Raphinha of Leeds United. Picture: George Wood/Getty Images

What brought it all up was that Brazilians Raphinha, Alisson and Fabinho, plus Roberto Firmino (injured anyway), Ederson, Gabriel Jesus, Thiago Silva, Fred and Francisco Sierralta were banned for five days because their clubs refused to allow them to play international football in countries on the Government’s red list. Paraguay had earlier relented to allow Miguel Almiron to play for Newcastle United, and as Bielsa spoke, it was revealed Mexico would let Wolverhampton Wanderers use Raul Jimenez.

Unless the rumoured scrapping of the “traffic light” system happens first, the issue will arise again in October and November as South American countries try to cram in World Cup qualifiers postponed last season to duck these issues. Meanwhile, FIFA is suggesting doubling the number of international tournaments.
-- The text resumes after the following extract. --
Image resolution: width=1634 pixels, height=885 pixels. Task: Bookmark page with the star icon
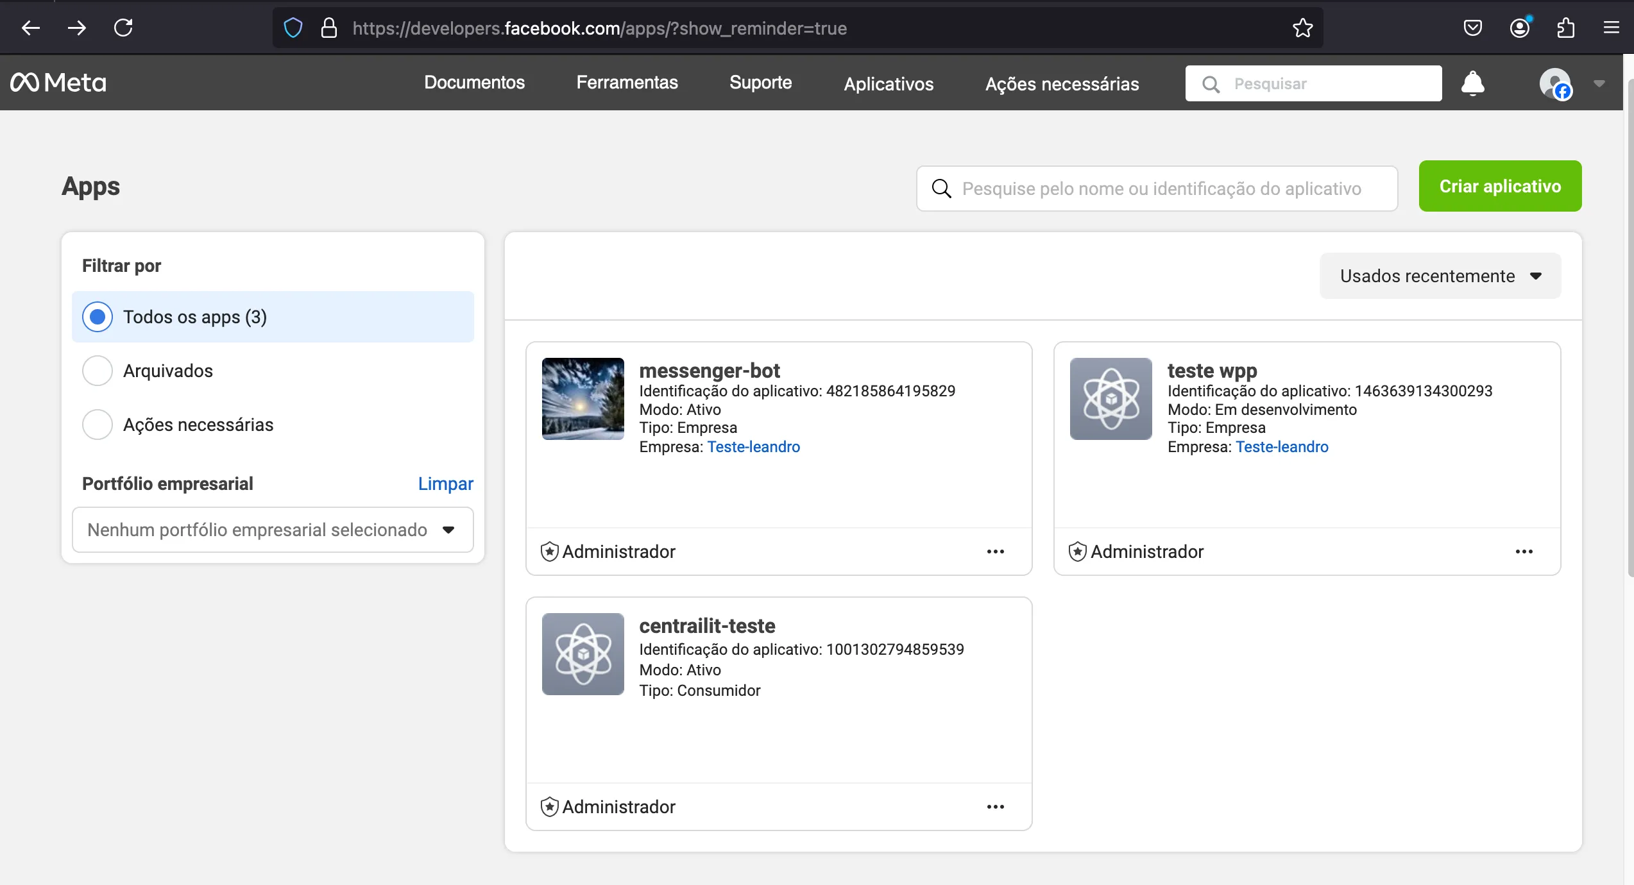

Bielsa was light on short-term solutions but had plenty to say about the big picture, ideas some of those on the BBC documentary which this week began to look at the Premier League’s money-grab would hate.

“The principal problem is there are more games. What we have to do, clearly, is play less,” he explained, leaving a nail with a very sore head. “Those who are paid to participate should earn less so we can play less.

Leeds United manager Marcelo Bielsa. Picture: Richard Sellers/PA Wire.

“Apart from that the grave problem in football is that every time (disputes like this happen) there are fewer players (available) for the league so we have to invest in the foundations.

“My position is to pause football inflation, the cost of (transfer) fees and how much players cost (in wages), to play less so the game can be better, reducing the cost to go to stadia and to invest a lot in the foundations (academy and grassroots football) so there can be a lot of good players.

“If a club has 40 players, 20 don’t enrich the competition by participating, so to improve the competition (by having them play for other clubs) improves the players.”

If it sounds pie-in-the-sky, he pointed out: “a lot of these things German football is putting into practice.” Bielsa then referenced the “blackout” rule that live football cannot be shown between 2.45pm and 5.15pm to protect lower-league attendances.

“That measure is against the business,” he said, no doubt bringing a smile to some Premier League chairmen, only to rub it off by adding: “I think that is a magnificent measure.”

Had Raphinha gone to South America for September, October and November’s internationals then quarantined for 10 days on each return, his employers would barely see him but the former Argentina and Chile coach is not one-eyed about it.

“When I worked for the national teams we would play one game in every international break, then we started playing two and now three,” he pointed out. “The least the owners of the players (clubs) and the managers of every nation can hope for is that regulations are met. Imagine a coach receives a player after he has flown 20 hours and he has to play Thursday, Sunday and then Thursday again – it’s impossible to do anything other than decide who plays. It makes the games worse.

“To ignore the preparation and rest needed is absurd. The accumulation of the games and long hours of flying will end up injuring any player. They are protecting the commercial part of football but the game goes unprotected and football is going to become less attractive.”

First, though, comes the here and now, and working out how a coach who does not go in for much rotation can get the most out of three wingers whenever Raphinha, Jack Harrison and James are all available.

“To begin with they play the same function,” he explained. “They are wide players who can play on the right or the left. They develop the game well out wide which is not easy. Throughout the season it is always necessary to have three or four players for one or two positions. To have added James and kept (Crysencio) Summerville gives us a good panorama of options.”

Inevitably, though, some fall by the wayside, Helder Costa leaving for Valencia on deadline day, initially on loan.

“He should have had more impact on the team,” reflected Bielsa. “He had the resources to make better performances. I feel somewhat responsible.”

Even Wetherby’s answer to Che Guevara believes in survival of the fittest at times, but Bielsa is adamant greed is not good. Football would be wise to listen.